Texas A&M: Texas A&M Prof: Passage of ‘Ike Dike’ Bill A Great Start

The Texas Legislature passed a bill last week that would help pay for construction of the “Ike Dike” that would protect portions of the upper Texas coast – especially the Houston-Galveston area – from a major hurricane.

While it still awaits the signature of Gov. Greg Abbott, passage of the bill would be a huge plus for Texas, according to Texas A&M University at Galveston professor William Merrell, who originated the Ike Dike concept.

Merrell, who holds the George P. Mitchell Chair in Marine Sciences at Texas A&M-Galveston and is a former president of the school, has been a relentless proponent of the Ike Dike since the hurricane devastated much of the Galveston area in 2008. Although Ike was a Category 2 storm, it produced Category 4 storm surge that crippled the island for months, killed at least 50 people and caused $30 billion in damages.

His Ike Dike plan is modeled after the Delta Works project in The Netherlands, which was built following 1953 floods that killed more than 2,500. It’s believed not one death has occurred from flooding in the area since the Delta Works project was constructed.

If passed, the bill will create the Gulf Coast Protection District that would manage and help fund the Ike Dike and its coastal barrier system. The district would also be able to levy a new property tax across at least five counties in the coastal barrier region and issue bonds to help pay for the project.

According to state law, Abbott has 20 days to either sign or veto the bill. If he does not veto it, it automatically becomes law without his signature. The Texas Legislature ended its regular session on Monday, May 31.

The estimated cost of the Ike Dike is $26 billion, with hopes that the majority of funding the project would come from the federal government as part of President Joe Biden’s $2 trillion proposed infrastructure plan to upgrade roads, bridges, dams and other public works.

“This legislation provides a necessary home for both matching funds and managing the Ike Dike,” Merrell said. “We have to say a big ‘thank you’ to State Sen. Larry Taylor of Friendswood for his leadership in getting the bill passed.”

Merrell’s vision for the Ike Dike is a “coastal spine” design plan that includes barriers, levees and two enormous gates, each about the size of the Eiffel Tower, that would close off Galveston Bay from storm surge. It would also fund about 43 miles of sand dunes that would encircle and protect the Galveston and Bolivar Peninsula coastline.

He said that since Hurricane Ike hit in 2008, the Texas coast is as vulnerable as it’s ever been, and almost nothing has been done regarding storm protection.

History shows that Galveston is no stranger to hurricanes. The 1900 hurricane that hit the area remains the deadliest natural disaster in U.S. history, claiming at least 6,000 lives and completely destroying the city, which was one of the wealthiest in the country and called “the New York of the South” at the time.

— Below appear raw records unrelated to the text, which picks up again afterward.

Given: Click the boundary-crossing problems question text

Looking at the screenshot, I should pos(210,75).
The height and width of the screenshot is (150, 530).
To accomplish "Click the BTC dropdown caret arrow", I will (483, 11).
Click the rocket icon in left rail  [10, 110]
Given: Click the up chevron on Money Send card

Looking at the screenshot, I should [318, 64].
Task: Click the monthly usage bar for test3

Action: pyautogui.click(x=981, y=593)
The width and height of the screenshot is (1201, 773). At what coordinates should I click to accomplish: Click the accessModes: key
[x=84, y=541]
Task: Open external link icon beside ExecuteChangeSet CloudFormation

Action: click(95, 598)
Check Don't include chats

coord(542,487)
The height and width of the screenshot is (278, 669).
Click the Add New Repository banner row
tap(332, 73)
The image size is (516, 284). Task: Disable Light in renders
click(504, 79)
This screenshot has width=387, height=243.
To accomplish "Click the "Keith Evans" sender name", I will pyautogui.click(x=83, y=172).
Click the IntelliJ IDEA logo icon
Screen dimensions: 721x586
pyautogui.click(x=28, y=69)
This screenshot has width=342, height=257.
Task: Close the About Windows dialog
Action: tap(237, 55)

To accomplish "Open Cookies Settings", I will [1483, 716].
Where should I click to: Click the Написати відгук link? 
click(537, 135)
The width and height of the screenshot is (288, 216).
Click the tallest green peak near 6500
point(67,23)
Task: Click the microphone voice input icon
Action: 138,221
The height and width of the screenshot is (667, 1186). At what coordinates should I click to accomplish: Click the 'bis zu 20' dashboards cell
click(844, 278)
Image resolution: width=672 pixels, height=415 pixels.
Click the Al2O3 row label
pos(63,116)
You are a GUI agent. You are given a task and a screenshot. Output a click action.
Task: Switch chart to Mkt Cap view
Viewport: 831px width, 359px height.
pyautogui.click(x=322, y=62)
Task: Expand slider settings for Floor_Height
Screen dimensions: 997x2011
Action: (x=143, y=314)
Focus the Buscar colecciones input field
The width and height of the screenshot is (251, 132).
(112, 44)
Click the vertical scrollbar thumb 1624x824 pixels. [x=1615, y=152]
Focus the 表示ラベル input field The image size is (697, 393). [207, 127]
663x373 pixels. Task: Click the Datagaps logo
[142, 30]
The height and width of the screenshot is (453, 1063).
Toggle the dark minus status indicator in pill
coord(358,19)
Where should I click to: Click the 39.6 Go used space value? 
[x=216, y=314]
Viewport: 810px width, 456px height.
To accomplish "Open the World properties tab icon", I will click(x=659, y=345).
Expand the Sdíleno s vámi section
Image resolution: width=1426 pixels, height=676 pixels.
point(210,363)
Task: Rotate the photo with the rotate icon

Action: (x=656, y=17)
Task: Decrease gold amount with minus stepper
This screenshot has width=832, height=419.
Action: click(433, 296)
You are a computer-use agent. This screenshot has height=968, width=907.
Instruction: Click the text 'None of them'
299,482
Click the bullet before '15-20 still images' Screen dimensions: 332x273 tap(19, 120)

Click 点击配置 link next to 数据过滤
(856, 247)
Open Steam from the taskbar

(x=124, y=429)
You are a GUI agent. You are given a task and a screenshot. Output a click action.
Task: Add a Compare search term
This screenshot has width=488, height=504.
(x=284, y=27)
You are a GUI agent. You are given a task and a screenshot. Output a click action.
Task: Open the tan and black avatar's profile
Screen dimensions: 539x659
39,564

A 17-foot high seawall was constructed after that storm hit and has protected much of a 10-mile coast stretch of Galveston Island. But most of the island still has no protection at all.

Most of Ike’s damage was at the back end of the island, where 10- to 15-foot storm surge devastated much of Galveston.

“Studies have shown that if a Category 5 storm made a direct hit on the Galveston-Houston area, it would create at least $100 billion in damages,” Merrell said.

“It would shut down the Houston Ship Channel – one of the country’s busiest ports where 35 percent of the nation’s oil arrives from the Gulf – and result in the likely loss of at least 500,000 jobs. The Ike Dike would prevent almost all of that kind of damage because it would stop the storm surge at the coast. If you stop the storm surge there, you protect Houston and Galveston.”

Texas A&M-Galveston was among the hardest hit by Ike in 2008.

The storm shut down the school for days, and it was forced to relocate almost 2,000 students to the main College Station campus for the remainder of the semester in what may have been the largest relocation of its kind in higher education history.